**WHAT YOU WILL DO**
Quote exactly and only this range of lines in the data below: the line that holds "Science (234, 119)" to the line that holds "SAGE III (571, 1601)", both included.

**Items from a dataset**
• • • • • • •
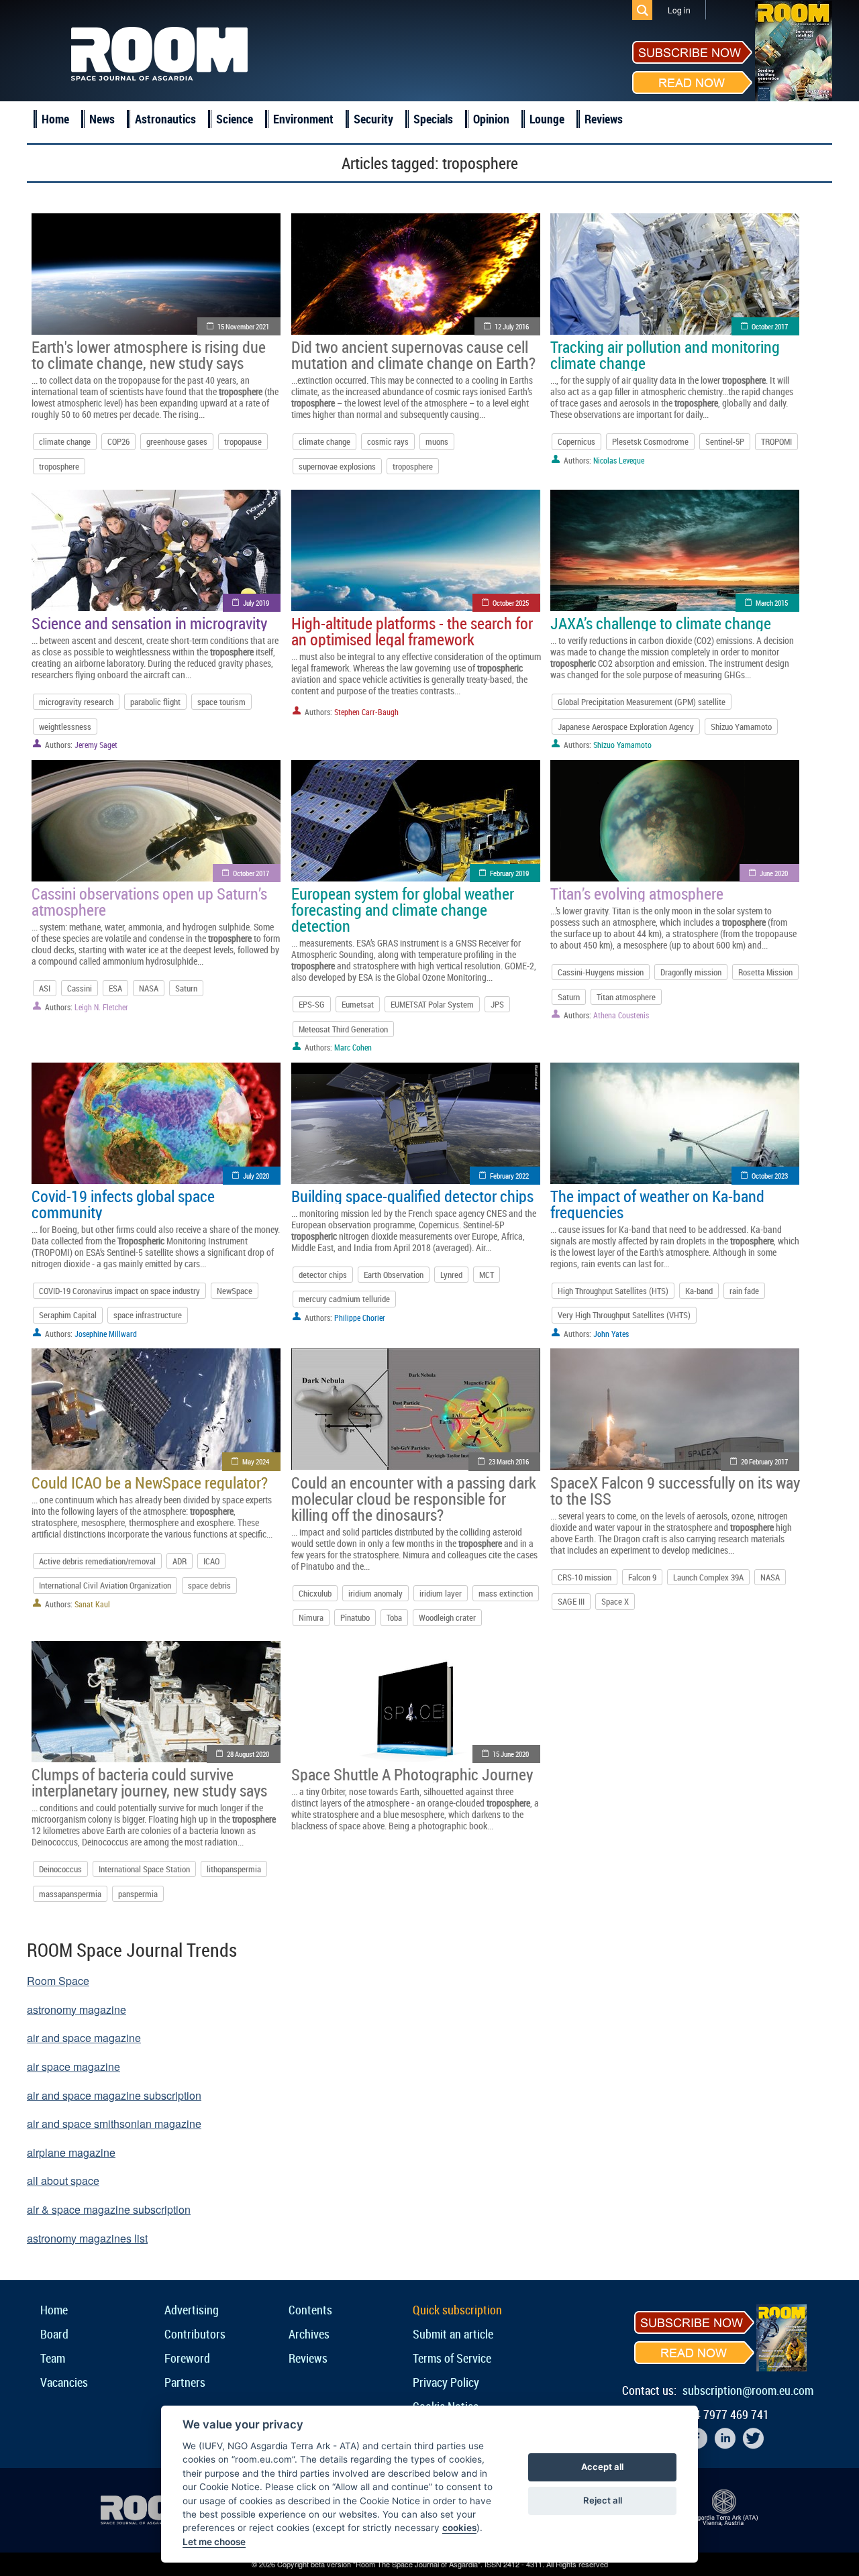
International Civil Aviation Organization (105, 1585)
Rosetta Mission (765, 972)
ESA (115, 988)
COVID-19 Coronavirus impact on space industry (119, 1291)
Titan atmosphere (626, 997)
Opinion (491, 119)
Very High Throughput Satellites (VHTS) (624, 1315)
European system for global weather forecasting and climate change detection (402, 909)
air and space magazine (84, 2037)
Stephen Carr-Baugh (366, 711)
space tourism (221, 702)
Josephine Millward (105, 1333)
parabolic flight (155, 702)
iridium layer (440, 1593)
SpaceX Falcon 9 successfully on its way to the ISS (675, 1490)
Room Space (58, 1980)
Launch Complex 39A (708, 1577)
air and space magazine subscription (114, 2095)
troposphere (59, 466)
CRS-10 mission (584, 1577)
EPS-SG (312, 1004)
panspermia (138, 1894)
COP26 (118, 441)
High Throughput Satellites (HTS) (613, 1291)
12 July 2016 (512, 326)
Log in (679, 9)
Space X (615, 1601)
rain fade (744, 1291)
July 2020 (256, 1176)
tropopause (243, 441)
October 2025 (511, 603)
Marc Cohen (353, 1047)
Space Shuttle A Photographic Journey (412, 1774)
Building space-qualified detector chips (412, 1196)
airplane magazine (71, 2152)
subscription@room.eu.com (748, 2390)
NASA (148, 988)
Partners (184, 2382)
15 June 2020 (511, 1754)
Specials (433, 119)
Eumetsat (358, 1004)
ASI (44, 988)
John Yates (611, 1333)
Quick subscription (457, 2309)
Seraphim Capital (68, 1315)
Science (234, 119)
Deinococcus (60, 1869)
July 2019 (256, 603)
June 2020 (774, 873)
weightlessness (65, 726)
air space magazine (73, 2066)
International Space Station (144, 1869)
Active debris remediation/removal (97, 1561)
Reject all (602, 2500)
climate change (65, 441)
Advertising (191, 2309)
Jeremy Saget (95, 744)
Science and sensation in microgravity (149, 623)
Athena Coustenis (621, 1015)
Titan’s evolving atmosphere (636, 893)
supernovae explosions (337, 466)
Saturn (186, 988)
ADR (179, 1561)
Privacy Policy (446, 2382)
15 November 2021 (243, 326)
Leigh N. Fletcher (101, 1007)
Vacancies (64, 2382)
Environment (303, 119)
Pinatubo (355, 1617)
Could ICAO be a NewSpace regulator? (150, 1482)
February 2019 (509, 873)
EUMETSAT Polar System (432, 1004)
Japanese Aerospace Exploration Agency (626, 726)
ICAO (211, 1561)
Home (55, 119)
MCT (486, 1275)
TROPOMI (776, 441)
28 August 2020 (248, 1754)
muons (436, 441)
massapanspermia (70, 1894)
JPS (497, 1004)
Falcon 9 (642, 1577)
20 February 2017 (764, 1461)
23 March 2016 (509, 1461)
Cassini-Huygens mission (601, 972)
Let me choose (214, 2541)
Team (52, 2358)
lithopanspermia (234, 1869)
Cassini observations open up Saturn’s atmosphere (149, 901)
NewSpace (234, 1291)
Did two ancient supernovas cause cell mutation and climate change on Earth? (413, 355)
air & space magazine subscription (109, 2209)
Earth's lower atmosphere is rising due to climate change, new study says (149, 355)
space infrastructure (147, 1315)
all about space (63, 2180)
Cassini (79, 988)
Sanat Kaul (92, 1604)
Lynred (451, 1275)
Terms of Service (452, 2358)
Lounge (546, 119)
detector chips (323, 1275)
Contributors (194, 2333)
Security (373, 119)
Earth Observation (393, 1275)
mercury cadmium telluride (344, 1299)
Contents (310, 2309)
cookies (459, 2527)
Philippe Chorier (359, 1317)
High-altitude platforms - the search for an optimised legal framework (412, 631)
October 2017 (770, 326)
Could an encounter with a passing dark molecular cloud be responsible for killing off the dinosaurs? (413, 1498)
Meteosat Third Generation (343, 1029)
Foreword (187, 2358)
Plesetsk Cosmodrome (650, 441)
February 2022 (509, 1176)
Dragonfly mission (690, 972)
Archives (309, 2333)
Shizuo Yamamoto (741, 726)
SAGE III (571, 1601)
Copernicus (576, 441)
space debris (209, 1585)
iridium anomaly (375, 1593)
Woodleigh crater (447, 1617)
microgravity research (76, 702)
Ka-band (699, 1291)
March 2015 (772, 603)
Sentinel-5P (724, 441)
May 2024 (255, 1461)
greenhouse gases (176, 441)
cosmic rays (388, 441)
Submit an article (453, 2333)
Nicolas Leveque (618, 460)
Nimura (311, 1617)
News (102, 119)
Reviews (604, 119)
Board (54, 2333)
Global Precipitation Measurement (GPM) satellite (641, 702)
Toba (394, 1617)
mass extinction (505, 1593)
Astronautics (165, 119)
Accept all (602, 2466)
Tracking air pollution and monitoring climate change (665, 355)
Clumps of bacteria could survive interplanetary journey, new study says (149, 1782)
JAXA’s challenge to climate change (660, 623)
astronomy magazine (76, 2009)
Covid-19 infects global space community (123, 1204)
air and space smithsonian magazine (114, 2123)
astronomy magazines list (87, 2238)
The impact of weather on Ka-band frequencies (657, 1204)
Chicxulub (315, 1593)
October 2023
• • • • • • •
**RESPONSE**
Science (234, 119)
Deinococcus (60, 1869)
July 2019 (256, 603)
June 2020 (774, 873)
weightlessness (65, 726)
air space magazine (73, 2066)
International Space Station (144, 1869)
Active debris remediation/removal (97, 1561)
Reject all (602, 2500)
climate change (65, 441)
Advertising (191, 2309)
Jeremy Saget (95, 744)
Science and sensation in microgravity (149, 623)
Athena Coustenis (621, 1015)
Titan’s evolving atmosphere (636, 893)
supernovae explosions (337, 466)
Saturn (186, 988)
ADR (179, 1561)
Privacy Policy (446, 2382)
15 November 2021 (243, 326)
Leigh N. Fletcher (101, 1007)
Vacancies (64, 2382)
Environment (303, 119)
Pinatubo (355, 1617)
Could ICAO be a NewSpace regulator? (150, 1482)
February 2019 (509, 873)
EUMETSAT Polar System (432, 1004)
Japanese Aerospace Exploration Agency (626, 726)
ICAO (211, 1561)
Home (55, 119)
MCT (486, 1275)
TROPOMI (776, 441)
28 August 2020 (248, 1754)
muons (436, 441)
massapanspermia (70, 1894)
JPS (497, 1004)
Falcon 9 (642, 1577)
20 February 2017 (764, 1461)
23 March 2016 (509, 1461)
Cassini-Huygens mission (601, 972)
Let me choose (214, 2541)
Team (52, 2358)
lithopanspermia (234, 1869)
Cassini observations open up Saturn’s atmosphere (149, 901)
NewSpace (234, 1291)
Did two ancient supernovas cause cell mutation and climate change on Earth? (413, 355)
air & space magazine subscription (109, 2209)
Earth's lower atmosphere is rising due to climate change, new study says (149, 355)
space infrastructure (147, 1315)
all about space (63, 2180)
Cassini (79, 988)
Sanat Kaul (92, 1604)
Lynred (451, 1275)
Terms of Service (452, 2358)
Lounge (546, 119)
detector chips (323, 1275)
Contributors (194, 2333)
Security (373, 119)
Earth Observation (393, 1275)
mercury cadmium telluride (344, 1299)
Contents (310, 2309)
cookies (459, 2527)
Philippe Chorier (359, 1317)
High-altitude platforms - the search for an optimised legal framework (412, 631)
October 2017 (770, 326)
Could an encounter with a passing dark molecular cloud be responsible for killing off the dinosaurs? (413, 1498)
Meteosat Third Generation (343, 1029)
Foreword (187, 2358)
Plesetsk Cosmodrome (650, 441)
February 2022 (509, 1176)
Dragonfly mission (690, 972)
Archives (309, 2333)
Shizuo Yamamoto (741, 726)
SAGE III (571, 1601)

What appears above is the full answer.